Saturday, March 5, 2011

A Deficiency Of Bicuspids

Maybe it's just me, but I believe that if you are missing three of your upper front teeth (though not in a row), and you work in a job serving the public...even if you don't feel like smiling, you can at least be civil and not snarl and throw chicken breasts at the patrons.

Is that too much to ask? Really? Especially if there is page of large-font printing taped to the hot food case, inviting people to apply for a kitchen job, duties of which include "cheerfully interacting with customers."

It does not matter that you are boxing up gas station chicken. Or that the see-through plastic hairnet you are required to wear is not all that flattering. You must suck it up and deal with your lot in life, or find a way to better yourself. A good start at which would be cheerfully interacting with customers. Seriously.

Maybe you are a vegetarian. Maybe your meth dealer can't make bail. Maybe you are depressed that Tennessee has overtaken Missouri as the number one state for the illegal manufacture of methamphetamine. Take heart. At least we can still claim elementary teachers involved in prostitution rings. From the looks of that photo, you might be able to excel at the world's oldest profession, despite your deficiency of incisors and bicuspids.

Perhaps I should purchase my take-out chicken from a more upscale establishment.


PossumManor said...

Ok, so I just signed up to follow this blog, but just what does that mean? I do not want to see you in any state of undress or brushing your teeth or anything like that.

Do you show up automatically on my home page? In my house?

Once I had a car with OnStar. It would send me monthly reports on the amount and quality of my oil, my tire pressure, and all that kind of stuff. Once my engine light came on and I called them to ask what the problem was. They called back to say my gas cap was on incorrectly. Too much information. I sold the car.

So, back to the stalking I have just signed up to do.....

Hillbilly Mom said...


It's OK for my to call you that, isn't it? To be so informal? Because we're so close now, you following me and all...

You are OH SO RIGHT about not wanting to see me under those conditions. I will not show up to peep through your windows, but I HAVE been known to possess a psychic sense.

As far as I know, signing up as a follower puts a thingy on your Blogger dashboard that lists the updated posts on blogs you follow. So you don't have to keep checking each site to see if they've updated. But in my stalking, I see that you don't have a blog, just a sign-in name. So the whole following business might not be benefiting you to the fullest. Or else you have multiple identities and a blog that you're hiding from me by using the alias of Possum.
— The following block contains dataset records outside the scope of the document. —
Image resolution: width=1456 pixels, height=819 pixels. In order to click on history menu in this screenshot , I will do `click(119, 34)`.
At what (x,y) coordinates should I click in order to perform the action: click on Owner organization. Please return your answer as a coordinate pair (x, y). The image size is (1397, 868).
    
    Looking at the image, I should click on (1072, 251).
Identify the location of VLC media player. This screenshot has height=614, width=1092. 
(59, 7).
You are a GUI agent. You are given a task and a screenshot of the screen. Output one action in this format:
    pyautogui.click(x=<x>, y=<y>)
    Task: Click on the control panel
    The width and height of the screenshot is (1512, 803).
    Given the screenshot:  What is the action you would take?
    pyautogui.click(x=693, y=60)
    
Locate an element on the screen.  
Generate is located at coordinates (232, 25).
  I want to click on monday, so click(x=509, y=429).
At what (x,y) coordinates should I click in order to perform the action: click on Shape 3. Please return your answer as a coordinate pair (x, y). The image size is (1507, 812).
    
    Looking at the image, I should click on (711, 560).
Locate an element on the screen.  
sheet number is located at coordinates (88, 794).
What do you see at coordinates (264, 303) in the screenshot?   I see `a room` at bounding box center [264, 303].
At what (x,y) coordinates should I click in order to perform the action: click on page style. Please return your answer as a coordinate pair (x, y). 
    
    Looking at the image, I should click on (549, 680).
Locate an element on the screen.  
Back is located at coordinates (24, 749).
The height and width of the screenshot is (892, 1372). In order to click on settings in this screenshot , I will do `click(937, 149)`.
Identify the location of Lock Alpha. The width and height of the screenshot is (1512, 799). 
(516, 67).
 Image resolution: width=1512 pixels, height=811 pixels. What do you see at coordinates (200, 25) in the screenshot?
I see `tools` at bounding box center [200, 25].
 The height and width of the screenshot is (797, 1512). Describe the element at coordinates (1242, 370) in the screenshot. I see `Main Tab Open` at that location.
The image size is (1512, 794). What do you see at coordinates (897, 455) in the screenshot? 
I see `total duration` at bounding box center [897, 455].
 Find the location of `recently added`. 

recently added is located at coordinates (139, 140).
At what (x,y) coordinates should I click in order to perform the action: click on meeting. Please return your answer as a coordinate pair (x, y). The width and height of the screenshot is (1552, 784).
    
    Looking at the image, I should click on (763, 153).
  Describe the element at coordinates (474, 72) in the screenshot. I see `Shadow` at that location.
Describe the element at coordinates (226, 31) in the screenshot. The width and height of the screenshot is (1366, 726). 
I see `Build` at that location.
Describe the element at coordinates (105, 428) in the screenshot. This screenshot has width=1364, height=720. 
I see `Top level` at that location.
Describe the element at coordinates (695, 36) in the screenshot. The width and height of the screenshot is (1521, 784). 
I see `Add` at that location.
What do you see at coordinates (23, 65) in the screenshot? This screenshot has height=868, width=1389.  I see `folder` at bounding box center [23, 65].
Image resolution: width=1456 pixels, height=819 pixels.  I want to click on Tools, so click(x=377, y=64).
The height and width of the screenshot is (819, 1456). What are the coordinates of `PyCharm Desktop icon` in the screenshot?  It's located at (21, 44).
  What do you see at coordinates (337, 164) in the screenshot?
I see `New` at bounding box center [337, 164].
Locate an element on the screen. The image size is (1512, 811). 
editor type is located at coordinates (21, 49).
I have On-Star in T-Hoe. It's a tracking device of sorts. Forget all their helpfulness in unlocking doors remotely and finding people who've driven over cliffs. It's all a conspiracy to follow our whereabouts. You were right to get rid of that car. You might think about getting rid of your phone next, because the President eavesdrops on our calls. My mom and I hear him breathing, and there's a clicking sound every time we talk about him. ;)

Kathy's Klothesline said...

For a minute I thought the server from my meal yesterday must be moon-lighting with your gas station. But mine had all her front teeth. We all saw them as she chewed my butt out!

Hillbilly Mom said...

Maybe you should just get take-out gas station chicken instead of BBQ. Less butt-chewing.